DIRECTIVE:
Extract the lines running from the one that contains "Task: Select the Raw response view tab" through the final line, reproducing each one without alteration. Omit the pictures from your answer.

ENTRIES SUPPLIED:
- - -

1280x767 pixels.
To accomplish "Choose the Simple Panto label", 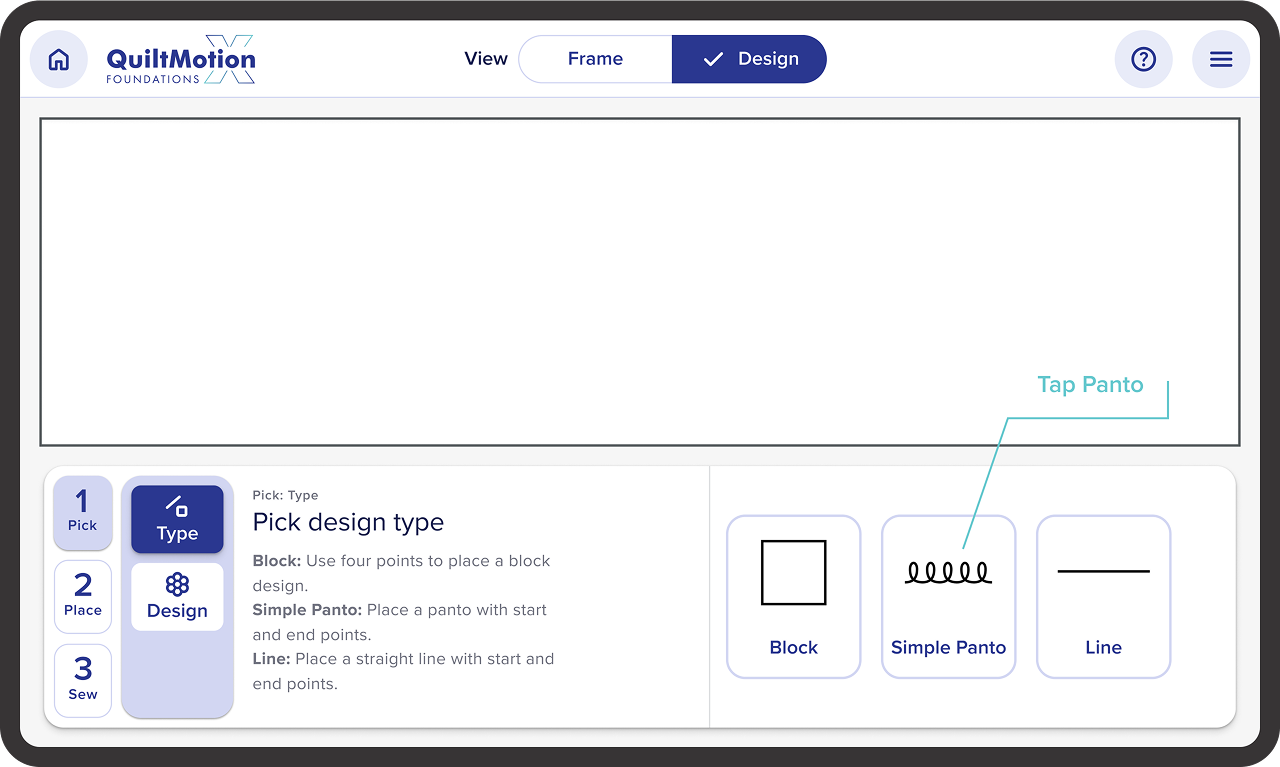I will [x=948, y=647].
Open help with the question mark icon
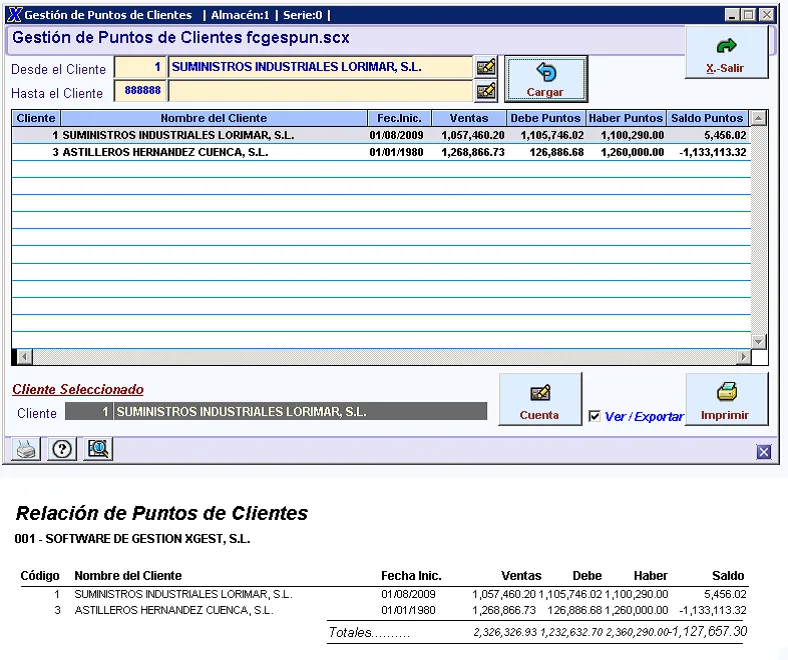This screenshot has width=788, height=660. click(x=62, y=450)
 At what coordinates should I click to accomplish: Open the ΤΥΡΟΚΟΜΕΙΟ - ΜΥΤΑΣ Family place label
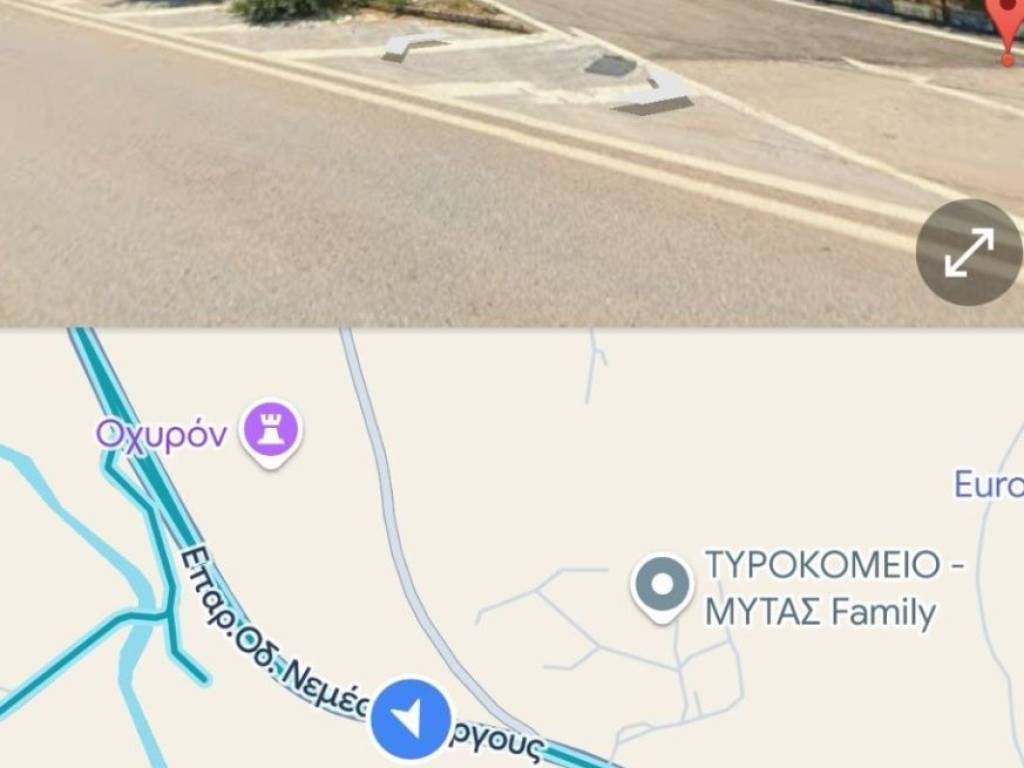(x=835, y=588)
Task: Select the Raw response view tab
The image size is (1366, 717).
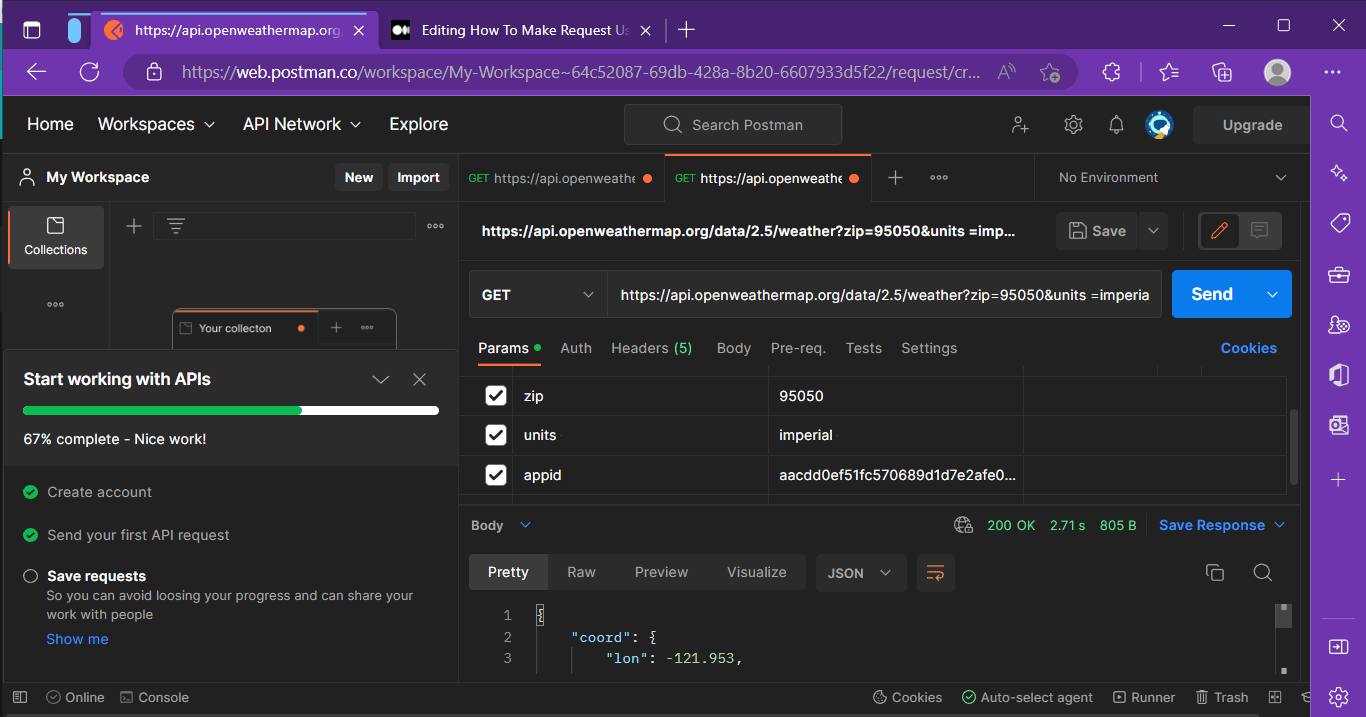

- - -

RESPONSE TO THIS TASK:
Task: Select the Raw response view tab
The image size is (1366, 717).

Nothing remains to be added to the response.